Mariners Double-A affiliate demonstrate that pride only applies to some

RuPaul’s Drag Race alum and All-Stars winner Shea Couleé, in partnership with Goose Island, threw out the first pitch at the Chicago White Sox Pride game
Chicago White Sox

The Arkansas Travelers’ season, the Double-A affiliate of the Seattle Mariners, is now over. And for at least one fan, it ended on a sour note, regardless of the team’s on-field performance.

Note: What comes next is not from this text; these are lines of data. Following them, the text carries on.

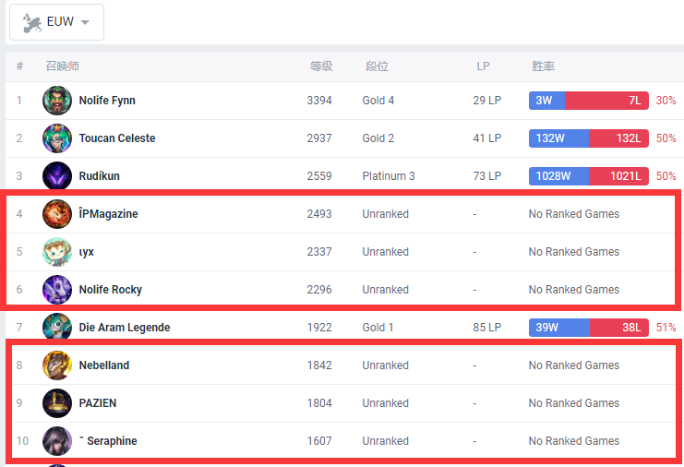Click Nolife Fynn's champion avatar
Image resolution: width=684 pixels, height=467 pixels.
click(57, 101)
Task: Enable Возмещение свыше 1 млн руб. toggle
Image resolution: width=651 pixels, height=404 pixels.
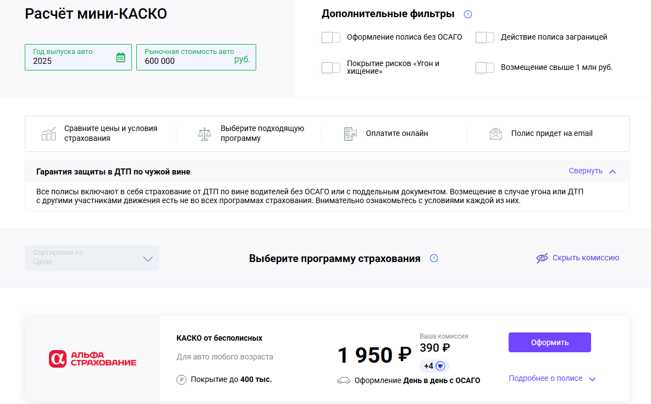Action: click(x=485, y=68)
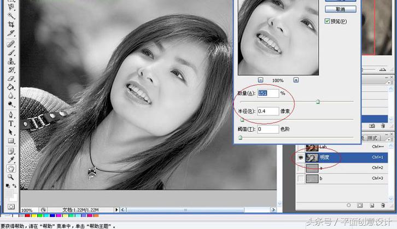Select the Lab composite channel row
397x229 pixels.
pyautogui.click(x=338, y=147)
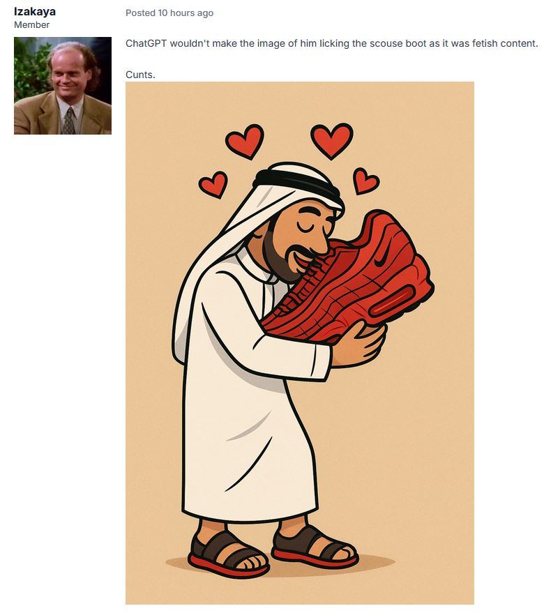This screenshot has height=613, width=544.
Task: Open the Izakaya username profile link
Action: tap(35, 11)
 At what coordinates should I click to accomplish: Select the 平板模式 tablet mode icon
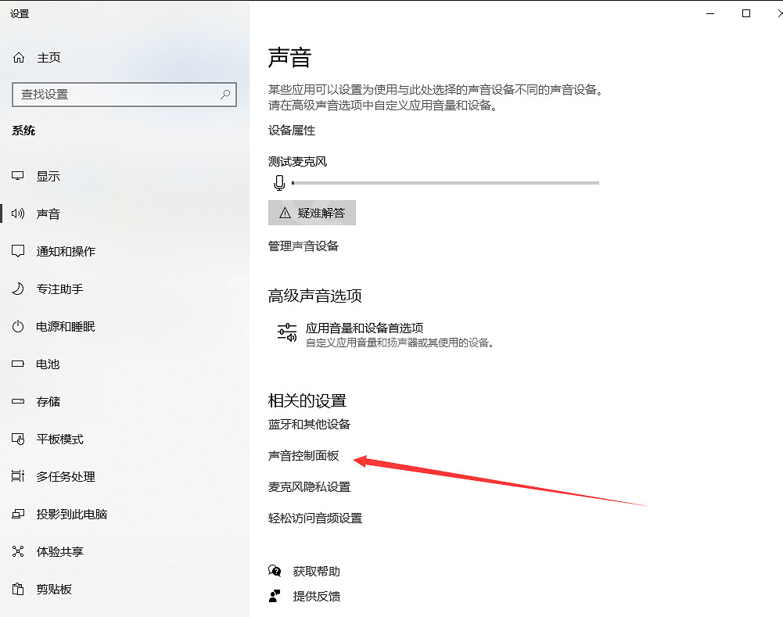[x=18, y=439]
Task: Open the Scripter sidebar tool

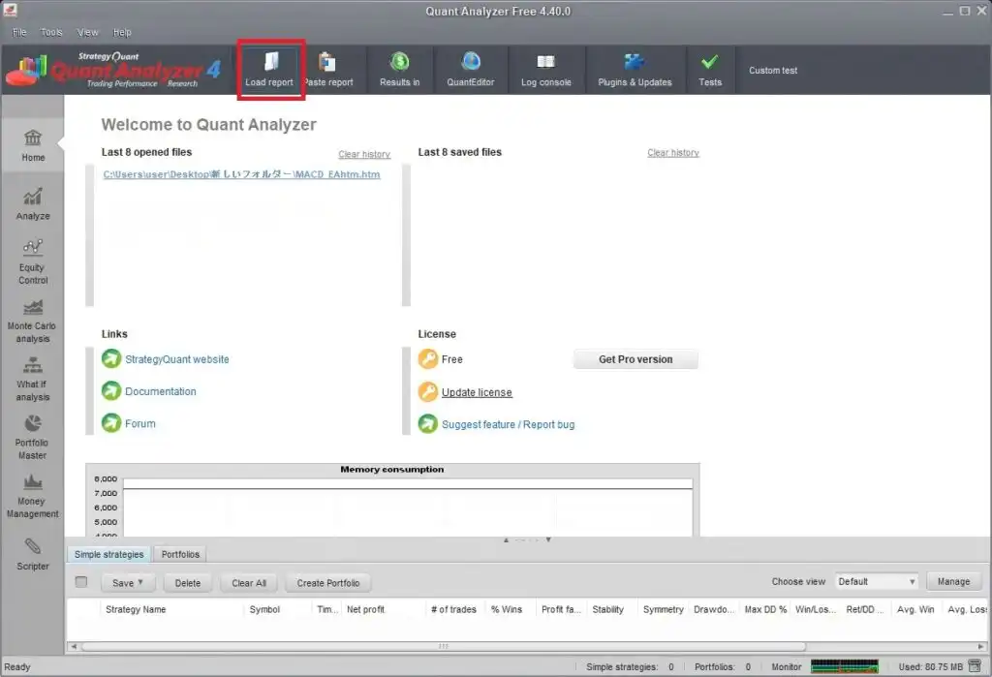Action: [33, 554]
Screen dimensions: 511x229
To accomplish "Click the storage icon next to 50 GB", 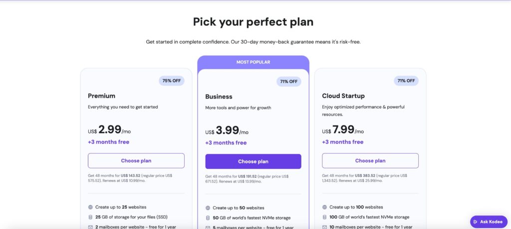I will coord(208,218).
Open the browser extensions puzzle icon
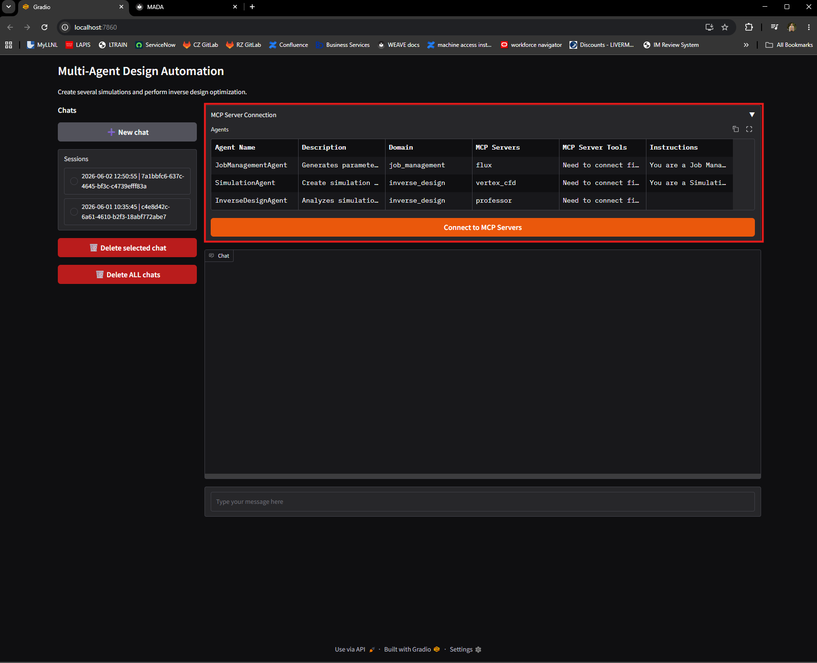Image resolution: width=817 pixels, height=663 pixels. tap(749, 27)
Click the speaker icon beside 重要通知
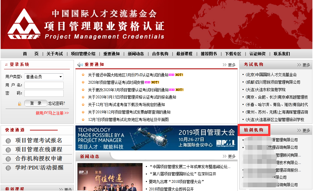The width and height of the screenshot is (314, 191). tap(80, 65)
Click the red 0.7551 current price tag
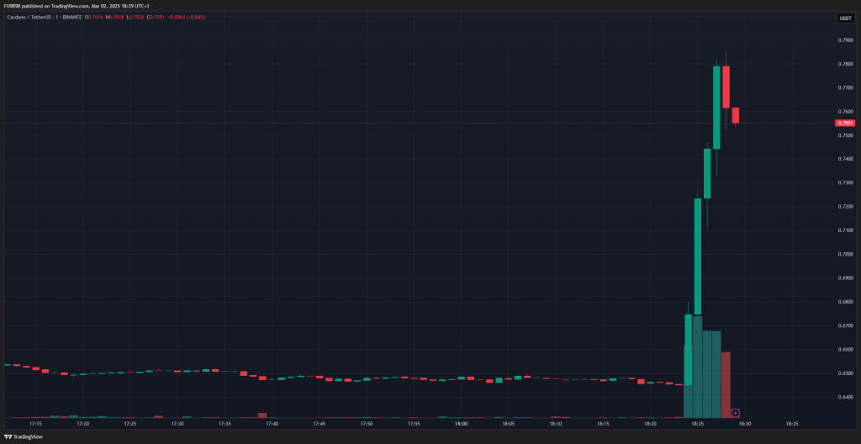The height and width of the screenshot is (444, 861). tap(844, 123)
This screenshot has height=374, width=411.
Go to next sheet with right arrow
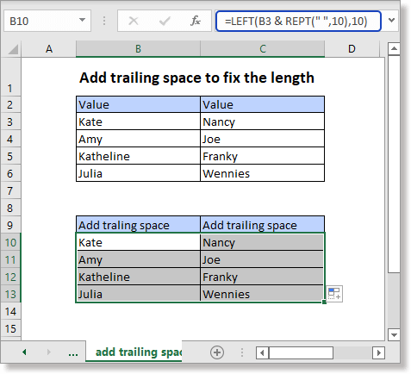(49, 352)
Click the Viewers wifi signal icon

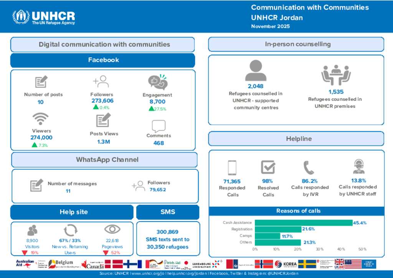point(40,119)
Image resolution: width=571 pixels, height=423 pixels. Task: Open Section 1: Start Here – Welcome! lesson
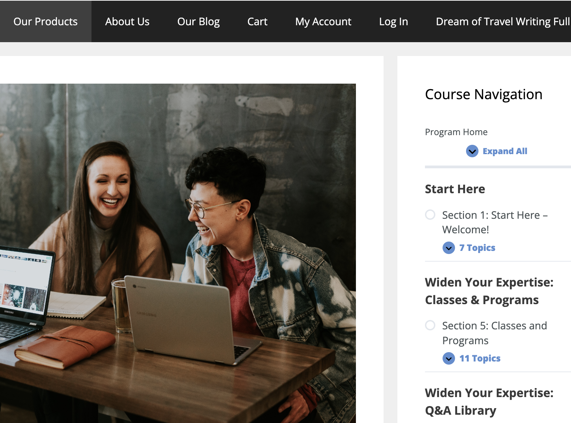click(x=494, y=222)
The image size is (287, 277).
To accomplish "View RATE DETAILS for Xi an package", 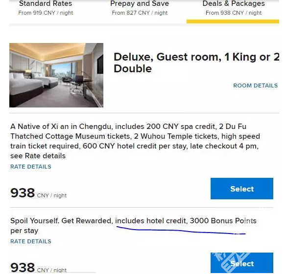I will [x=31, y=167].
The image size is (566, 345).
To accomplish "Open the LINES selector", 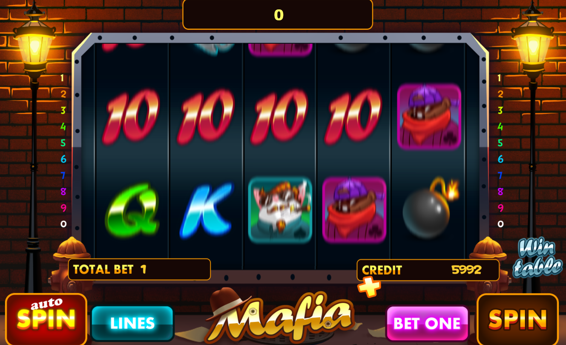I will [132, 323].
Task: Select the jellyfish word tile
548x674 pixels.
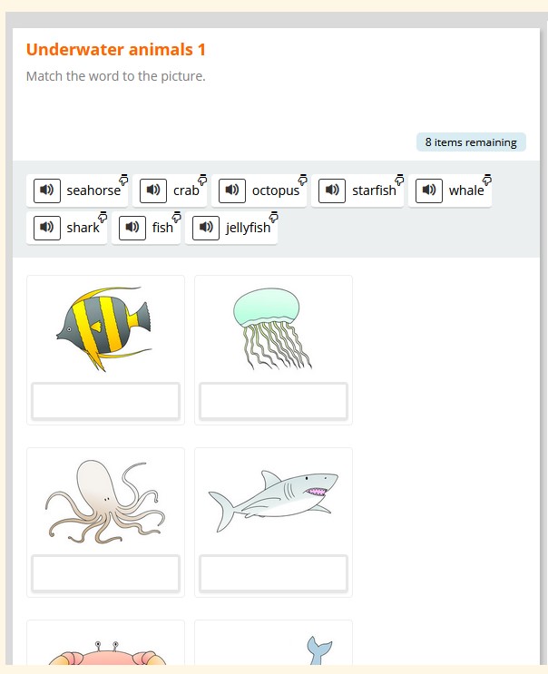Action: [231, 228]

There are so many things that could potentially make minor league baseball more of an appealing night out compared to a major league game, especially for the more casual fan. The cost, from tickets to food to parking, is a much better value at a minor league game. There are also considerably more opportunities to see a minor league game, with roughly 120 affiliated clubs, compared to just 30 MLB teams. For the vast majority of fans, the final result is not going to impact them nearly the same way it would at a major league ballpark. In many ways, it is a much more welcoming place for everyone compared to its more high-stakes professional counterpart. Well, theoretically, it should be a much more welcoming place.

The other day @SofieBallgame, who you might remember from sending Jesse Winker a pizza, brought it to our attention that the Arkansas Travelers ended up not having their scheduled Pride Night this season with a few threads on Twitter.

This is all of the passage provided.